Midsummer, 1914 Part 1
Extract from Midsummer, 1914 Part 1
Since the last issue of The Bridge most of the important events of the year, in all branches of school life, have occurred. Nothing now remains except the O.T.C. Camp, and, for those of the Sixth who have the good fortune to be taking it, the Matriculation Examination. The School, we are glad to say, has done much better in cricket and athletics than in recent years. The general work of the school has been rigorously examined by the Government Inspectors.
The School Prizes were distributed on December 15th by the Right Rev. the Lord Bishop of Birmingham, whose speech was remarkably interesting to all. His Lordship congratulated Mr Pardoe and those who took part in the French Play on pronunciation.
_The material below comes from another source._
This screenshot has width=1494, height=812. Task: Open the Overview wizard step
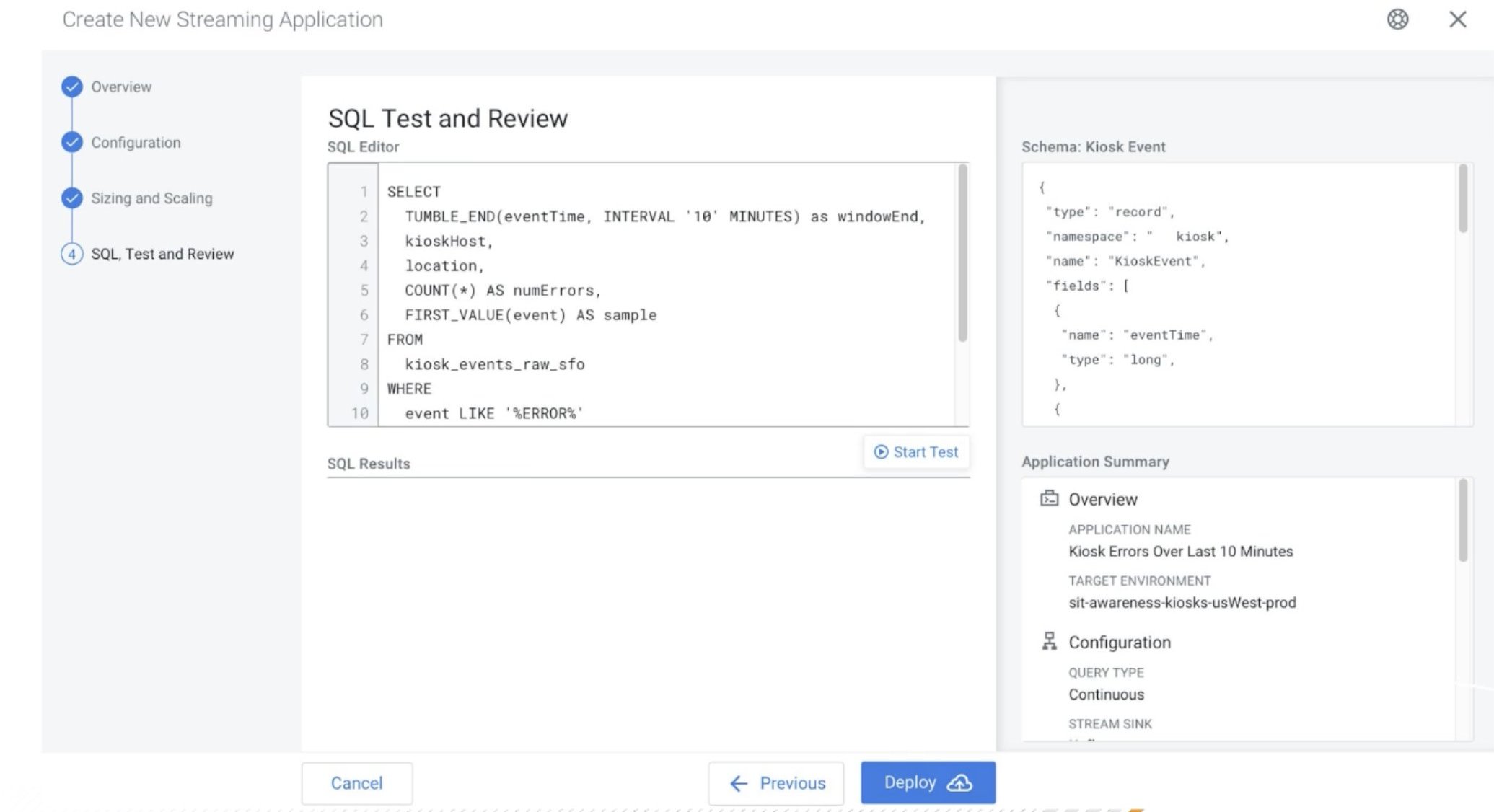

After a week of fine weather it rained so heavily on the day fixed for the School Sports, Saturday May 23rd, that they had to be postponed until the following Wednesday. Consequently the attendance was less than it might otherwise have been, but this was to some extent made good by the sale of tickets exceeding that of any other year. Those who were there saw a closer competition for the senior-championship that has been seen for many years.
The Inter-School Sports, which took place on June 22nd, were, like the battle of Blenheim, “a glorious victory.” Despite the great handicap in the indisposition of Welch we succeeded in winning the Kenrick Championship Shield and four Cups. When the rejoicings are over let us make up our mind to do our utmost to retain our trophies.
School house succeeded in obtaining the first place in house football, after a close contest. Now, however, that the summer season is with us some very interesting matches for the house championship have been played, and there is a prospect of an excellent finish.
It is in the summer term that the O.T.C is most active, commencing with the Prize Day. There has already been a field-day at Sutton, and also several afternoon parades. One of the two great events of the O.T.C. Year, the inspection, took place on Friday June 25th, and the other, camp, commences on July 28th, at Tidworth Pennings, on Salisbury Plain.
The work of the N.H.S. has proceeded steadily during the past two terms. Rambles have been held at intervals, in course of which many interesting things have been seen.
In conclusion, only a few weeks of the present term remaining, it will soon be necessary to make arrangements for the winter term. As may be seen from The Bridge 1907, there existed at that time in the school a Social Club, a Christian Union, a Literary and Debating Society and a Chess Section. There is nothing to prevent a revival of some of these Societies but the apathy of the Upper and Middle School. We feel sure that if sufficient interest were shown by the School to repay their trouble, the masters and prefects would be willing to organise the societies. It would be possible to form a society which could hold on alternate Saturday evenings debates or lectures and chess tournaments. Perhaps the School will show its enthusiasm by taking this up next term.
Judging from the remarks of many boys it is doubtful whether half-a-donzen wild beasts would have aroused more trepidation than did the inspectors. When they arrived they proved to be quite pleasant, so next time, a future generations will be able to anticipate their visit with equanimity.
In a Geography lesson it was said that the greater part of gas used in Philadelphia was natural. We always had a notion that gas was a natural product in America.
Everyone has heard that “Hors de combat” means warhorse, but now we are informed on creditable authority that “Hors de concours” means race-horse!
Welch was very unlucky in being unable to take part in the Inter-School Sports through contracting a cold at the last minute; he had been very ambitious to represent the School, and was consequently very disappointed. Hard luck, Tommy! Your turn will come.
Apropos of the visit of the inspectors, we wish to deny that it was at Handsworth that the following passage occurred :
Inspector: “What is a pilgrim?”
Bright Boy: “A pilgrim is a man who goes about from place to place.”
Inspector: “Well, I go about from place to place. Am I a pilgrim?”
Bright Boy: “Oh no! A pilgrim is a good man!”
We offer our heart congratulations to D. R. D Daly on his success in moderations and Divinity School at Oxford.